» EXERCISE:
In the material below, starting with the line that contains "Screen dimensions: 1031x1832" and continuing through the line that contains "Unmute the microphone", replace every "screenshot" with "image" and give back only those lines, otherwise unchanged.

» RAW RECORDS:
━━━

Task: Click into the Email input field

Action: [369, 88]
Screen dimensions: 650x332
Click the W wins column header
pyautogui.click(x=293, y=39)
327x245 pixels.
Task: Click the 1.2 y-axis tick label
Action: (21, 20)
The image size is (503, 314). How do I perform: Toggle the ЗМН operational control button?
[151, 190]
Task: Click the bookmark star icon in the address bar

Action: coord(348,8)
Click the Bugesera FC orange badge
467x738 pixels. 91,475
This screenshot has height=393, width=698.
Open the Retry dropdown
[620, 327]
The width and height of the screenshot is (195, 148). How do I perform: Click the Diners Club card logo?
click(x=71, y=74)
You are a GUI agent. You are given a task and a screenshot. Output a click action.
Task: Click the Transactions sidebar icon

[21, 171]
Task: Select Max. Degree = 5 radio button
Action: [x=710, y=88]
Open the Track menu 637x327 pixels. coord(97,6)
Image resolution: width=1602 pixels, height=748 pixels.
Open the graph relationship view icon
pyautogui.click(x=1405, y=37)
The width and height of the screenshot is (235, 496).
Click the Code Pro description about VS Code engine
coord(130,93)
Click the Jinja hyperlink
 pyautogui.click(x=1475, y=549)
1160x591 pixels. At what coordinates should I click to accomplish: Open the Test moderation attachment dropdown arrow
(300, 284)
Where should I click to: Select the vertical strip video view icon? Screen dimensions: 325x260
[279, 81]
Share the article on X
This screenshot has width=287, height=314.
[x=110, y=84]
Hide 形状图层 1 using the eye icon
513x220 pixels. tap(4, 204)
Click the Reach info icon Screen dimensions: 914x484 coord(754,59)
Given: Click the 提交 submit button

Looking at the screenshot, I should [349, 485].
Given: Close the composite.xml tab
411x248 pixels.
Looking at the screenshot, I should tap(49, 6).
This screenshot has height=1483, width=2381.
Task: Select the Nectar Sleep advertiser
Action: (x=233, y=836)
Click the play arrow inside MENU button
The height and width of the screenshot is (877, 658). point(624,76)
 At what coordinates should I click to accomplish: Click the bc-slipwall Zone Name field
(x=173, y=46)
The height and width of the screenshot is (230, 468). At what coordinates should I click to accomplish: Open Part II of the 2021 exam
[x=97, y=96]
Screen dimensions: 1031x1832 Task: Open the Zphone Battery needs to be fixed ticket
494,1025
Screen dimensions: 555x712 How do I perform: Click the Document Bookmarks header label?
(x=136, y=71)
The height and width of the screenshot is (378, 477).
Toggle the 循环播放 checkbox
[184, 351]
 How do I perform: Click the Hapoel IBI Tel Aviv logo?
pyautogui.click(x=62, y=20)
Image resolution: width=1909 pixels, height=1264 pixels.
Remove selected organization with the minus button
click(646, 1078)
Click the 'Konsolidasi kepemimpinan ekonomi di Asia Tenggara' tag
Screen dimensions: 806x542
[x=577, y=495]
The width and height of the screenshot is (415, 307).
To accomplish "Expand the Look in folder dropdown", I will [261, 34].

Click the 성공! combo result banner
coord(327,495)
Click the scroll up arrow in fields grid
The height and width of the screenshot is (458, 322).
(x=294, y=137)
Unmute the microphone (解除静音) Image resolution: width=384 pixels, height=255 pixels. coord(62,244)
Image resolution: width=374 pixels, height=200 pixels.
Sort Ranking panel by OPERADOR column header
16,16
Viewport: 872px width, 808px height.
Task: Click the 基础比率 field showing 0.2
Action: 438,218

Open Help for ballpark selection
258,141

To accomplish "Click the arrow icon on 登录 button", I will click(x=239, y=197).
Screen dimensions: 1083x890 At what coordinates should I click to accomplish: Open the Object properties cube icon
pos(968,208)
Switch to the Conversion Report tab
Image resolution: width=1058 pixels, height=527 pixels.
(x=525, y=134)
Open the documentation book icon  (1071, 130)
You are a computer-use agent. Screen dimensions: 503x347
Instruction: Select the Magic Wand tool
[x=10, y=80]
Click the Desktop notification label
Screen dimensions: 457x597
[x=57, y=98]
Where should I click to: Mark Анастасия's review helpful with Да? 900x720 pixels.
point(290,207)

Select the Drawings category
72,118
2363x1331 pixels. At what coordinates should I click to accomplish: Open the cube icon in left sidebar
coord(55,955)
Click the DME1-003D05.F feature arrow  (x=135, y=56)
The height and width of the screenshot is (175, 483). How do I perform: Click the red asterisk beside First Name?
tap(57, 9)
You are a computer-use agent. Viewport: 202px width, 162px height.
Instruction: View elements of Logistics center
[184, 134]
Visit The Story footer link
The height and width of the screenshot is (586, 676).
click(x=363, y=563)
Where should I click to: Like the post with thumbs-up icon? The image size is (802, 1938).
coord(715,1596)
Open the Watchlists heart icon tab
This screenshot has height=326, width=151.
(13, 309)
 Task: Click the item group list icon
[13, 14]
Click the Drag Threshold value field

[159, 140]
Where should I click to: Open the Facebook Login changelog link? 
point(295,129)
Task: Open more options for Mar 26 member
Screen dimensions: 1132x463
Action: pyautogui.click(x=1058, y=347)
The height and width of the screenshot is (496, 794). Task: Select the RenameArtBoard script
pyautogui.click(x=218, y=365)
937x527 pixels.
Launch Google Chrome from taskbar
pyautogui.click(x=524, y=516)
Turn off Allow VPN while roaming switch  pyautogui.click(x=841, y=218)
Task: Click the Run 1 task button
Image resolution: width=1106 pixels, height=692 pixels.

━━━

» THE REPLY:
Screen dimensions: 1031x1832 Task: Open the Zphone Battery needs to be fixed ticket
494,1025
Screen dimensions: 555x712 How do I perform: Click the Document Bookmarks header label?
(x=136, y=71)
The height and width of the image is (378, 477).
Toggle the 循环播放 checkbox
[184, 351]
 How do I perform: Click the Hapoel IBI Tel Aviv logo?
pyautogui.click(x=62, y=20)
Image resolution: width=1909 pixels, height=1264 pixels.
Remove selected organization with the minus button
click(646, 1078)
Click the 'Konsolidasi kepemimpinan ekonomi di Asia Tenggara' tag
Screen dimensions: 806x542
[x=577, y=495]
The width and height of the image is (415, 307).
To accomplish "Expand the Look in folder dropdown", I will [261, 34].

Click the 성공! combo result banner
coord(327,495)
Click the scroll up arrow in fields grid
The height and width of the image is (458, 322).
(x=294, y=137)
Unmute the microphone (解除静音) Image resolution: width=384 pixels, height=255 pixels. coord(62,244)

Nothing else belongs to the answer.